Riddick Bowe Boxing (リディック･ボウ ボクシング, Ridikku Bou Bokushingu) is a boxing video game released in 1993 for the Super Nintendo Entertainment System. It was also released for the Game Boy and Game Gear consoles.

The game was released for the Super NES in Mexico and, partially, in American Southwest states, as Chavez and starred Julio César Chávez instead of Riddick Bowe. It is identical except that the Spanish language is used instead of English.

==Overview==
Riddick Bowe Boxing features gameplay that was practically identical to that featured in Greatest Heavyweights. The graphics are similar in function, but the artwork was completely redrawn. The visuals of a fight are made up of 2D sprite-based boxers and a simple boxing ring. The game features a career mode in which the player fights their way through all the boxers in the game until facing Bowe himself. The game also features an exhibition mode in which players can play as any boxer and put them in matches against any boxer in the game.

==Gameplay==

===During the fight===
During a fight, each boxer has a healthmeter that decreases whenever the player is hit. When the health meter reaches zero and the player is punched the player suffers a knockdown. Large amounts of punishment to the head also result in visible cuts.

If a boxer is knocked down three times in a single round, the fight ends in a TKO. Unlike in real-life boxing matches, a fight never stops for other reasons; a boxer can be pummeled for an entire fight without throwing one punch in return, but unless he is knocked down three times, or he fails to get up in ten seconds after being knocked down, the fight is allowed to continue until the round ends or fight scheduled goes the distance.

===Career mode===
During career mode, the player creates his own boxer. Options to edit include name, hair color, skin color. Each boxer in the game had three attributes: power, stamina, and speed. Riddick Bowe has the highest stats, but starts losing them after losing the championship. Eventually, he retires in the course of the game's career mode, after which only resetting the internal data will bring him back.

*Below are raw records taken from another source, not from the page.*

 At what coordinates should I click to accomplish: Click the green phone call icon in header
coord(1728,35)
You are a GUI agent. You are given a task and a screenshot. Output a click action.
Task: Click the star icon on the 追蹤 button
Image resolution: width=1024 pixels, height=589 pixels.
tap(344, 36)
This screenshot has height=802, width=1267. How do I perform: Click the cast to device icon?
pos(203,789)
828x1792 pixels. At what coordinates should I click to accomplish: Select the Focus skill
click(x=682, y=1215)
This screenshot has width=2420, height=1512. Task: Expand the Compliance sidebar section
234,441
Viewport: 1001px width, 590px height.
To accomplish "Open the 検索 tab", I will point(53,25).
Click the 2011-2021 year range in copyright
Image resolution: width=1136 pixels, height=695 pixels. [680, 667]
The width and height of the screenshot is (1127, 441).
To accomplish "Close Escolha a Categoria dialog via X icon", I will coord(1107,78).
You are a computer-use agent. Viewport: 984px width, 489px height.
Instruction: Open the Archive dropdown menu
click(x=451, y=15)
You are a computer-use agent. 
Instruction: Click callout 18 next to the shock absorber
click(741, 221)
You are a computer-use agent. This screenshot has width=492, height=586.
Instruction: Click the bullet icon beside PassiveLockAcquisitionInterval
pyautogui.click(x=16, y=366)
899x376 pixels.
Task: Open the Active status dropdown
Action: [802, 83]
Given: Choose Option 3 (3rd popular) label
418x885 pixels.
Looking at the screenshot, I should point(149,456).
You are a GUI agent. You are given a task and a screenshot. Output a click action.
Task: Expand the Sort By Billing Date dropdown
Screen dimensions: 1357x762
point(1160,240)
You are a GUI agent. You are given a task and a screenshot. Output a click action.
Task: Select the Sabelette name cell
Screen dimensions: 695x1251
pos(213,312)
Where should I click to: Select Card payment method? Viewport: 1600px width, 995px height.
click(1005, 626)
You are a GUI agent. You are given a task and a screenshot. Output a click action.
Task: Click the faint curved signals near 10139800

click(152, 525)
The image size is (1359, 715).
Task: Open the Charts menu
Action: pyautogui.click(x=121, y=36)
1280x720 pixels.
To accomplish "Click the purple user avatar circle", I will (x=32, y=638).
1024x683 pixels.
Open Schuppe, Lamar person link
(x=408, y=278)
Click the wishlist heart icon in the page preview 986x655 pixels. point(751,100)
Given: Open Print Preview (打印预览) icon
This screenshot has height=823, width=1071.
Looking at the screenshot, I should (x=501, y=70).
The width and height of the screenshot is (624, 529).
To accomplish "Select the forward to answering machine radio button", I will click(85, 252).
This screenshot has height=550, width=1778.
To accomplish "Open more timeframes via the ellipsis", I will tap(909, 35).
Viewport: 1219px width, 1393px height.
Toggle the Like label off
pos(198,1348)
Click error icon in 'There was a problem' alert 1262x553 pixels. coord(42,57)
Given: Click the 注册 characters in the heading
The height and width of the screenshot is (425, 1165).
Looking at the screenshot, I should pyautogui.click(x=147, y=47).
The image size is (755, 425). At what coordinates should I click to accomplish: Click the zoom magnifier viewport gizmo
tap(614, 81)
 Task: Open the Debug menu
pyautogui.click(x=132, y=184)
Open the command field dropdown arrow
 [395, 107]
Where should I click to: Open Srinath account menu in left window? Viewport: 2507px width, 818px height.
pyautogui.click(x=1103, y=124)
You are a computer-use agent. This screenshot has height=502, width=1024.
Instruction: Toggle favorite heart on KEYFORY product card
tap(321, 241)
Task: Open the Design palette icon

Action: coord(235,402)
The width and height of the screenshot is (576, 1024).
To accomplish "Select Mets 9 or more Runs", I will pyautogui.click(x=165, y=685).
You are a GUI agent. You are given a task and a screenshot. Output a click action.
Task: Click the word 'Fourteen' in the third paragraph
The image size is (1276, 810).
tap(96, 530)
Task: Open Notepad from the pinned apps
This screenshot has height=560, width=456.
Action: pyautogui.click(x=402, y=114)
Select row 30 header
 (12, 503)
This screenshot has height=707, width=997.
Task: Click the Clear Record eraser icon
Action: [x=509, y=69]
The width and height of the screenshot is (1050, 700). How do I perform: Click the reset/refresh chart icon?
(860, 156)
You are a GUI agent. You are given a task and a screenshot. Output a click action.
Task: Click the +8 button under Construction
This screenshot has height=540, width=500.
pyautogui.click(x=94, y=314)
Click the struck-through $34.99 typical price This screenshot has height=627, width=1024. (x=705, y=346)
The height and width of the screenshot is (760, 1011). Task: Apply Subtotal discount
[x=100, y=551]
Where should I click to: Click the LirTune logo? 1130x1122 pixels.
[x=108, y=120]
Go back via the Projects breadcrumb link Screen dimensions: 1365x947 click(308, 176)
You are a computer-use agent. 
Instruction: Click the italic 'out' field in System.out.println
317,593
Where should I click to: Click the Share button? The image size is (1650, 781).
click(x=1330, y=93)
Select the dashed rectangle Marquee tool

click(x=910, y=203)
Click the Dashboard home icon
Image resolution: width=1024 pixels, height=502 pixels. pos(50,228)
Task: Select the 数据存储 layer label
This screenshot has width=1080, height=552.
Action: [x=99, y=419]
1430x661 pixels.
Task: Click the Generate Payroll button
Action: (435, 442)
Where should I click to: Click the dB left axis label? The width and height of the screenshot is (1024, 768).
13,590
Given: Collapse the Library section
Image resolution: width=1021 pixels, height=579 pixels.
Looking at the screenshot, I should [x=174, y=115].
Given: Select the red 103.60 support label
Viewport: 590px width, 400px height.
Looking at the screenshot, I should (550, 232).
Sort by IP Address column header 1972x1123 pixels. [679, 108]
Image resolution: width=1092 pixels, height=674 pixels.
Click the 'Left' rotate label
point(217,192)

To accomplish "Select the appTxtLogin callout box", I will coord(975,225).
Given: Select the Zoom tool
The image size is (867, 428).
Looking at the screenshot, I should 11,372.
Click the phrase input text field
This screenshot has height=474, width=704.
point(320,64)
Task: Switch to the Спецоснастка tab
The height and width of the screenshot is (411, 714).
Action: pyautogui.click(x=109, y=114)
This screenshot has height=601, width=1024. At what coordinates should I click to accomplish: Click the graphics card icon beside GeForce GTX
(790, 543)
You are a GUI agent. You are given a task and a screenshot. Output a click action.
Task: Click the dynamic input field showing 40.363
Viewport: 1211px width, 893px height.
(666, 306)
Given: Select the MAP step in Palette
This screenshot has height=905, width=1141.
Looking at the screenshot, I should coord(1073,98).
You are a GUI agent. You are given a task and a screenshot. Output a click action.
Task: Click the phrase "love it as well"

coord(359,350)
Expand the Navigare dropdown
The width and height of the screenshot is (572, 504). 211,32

During career mode, all of the attributes are increased by allotted training bonuses. As the boxer progresses from match to match, his statistics start to fade. After 35 fights, his hair turns from normal to grey. After 40 fights, the boxer is forced to retire even if he has never beaten the champion. Losing two fights in a row will also cause the player's boxer to retire.

==Reception==
Electronic Gaming Monthly gave the SNES version a 7.2 out of 10 average, commenting, "Quite simply, this is the best boxing game for the SNES out there. The punches of your player are incredibly easy to do and it controls like a dream." Reviewing the SNES Chavez release, GamePro noted that it has "abundant options" but deemed it a mediocre game due to the rudimentary gameplay and uninvolving graphics and sounds. They also warned prospective buyers that the game and manual are both in Spanish.

Reviewing the Game Gear version, GamePro criticized the lack of backgrounds and weak sound effects, and said of the gameplay, "Somehow, your fighter moves around and blocks punches, even if you don't press any buttons. The buttons you do press don't respond quickly or accurately enough to make you feel like a champ."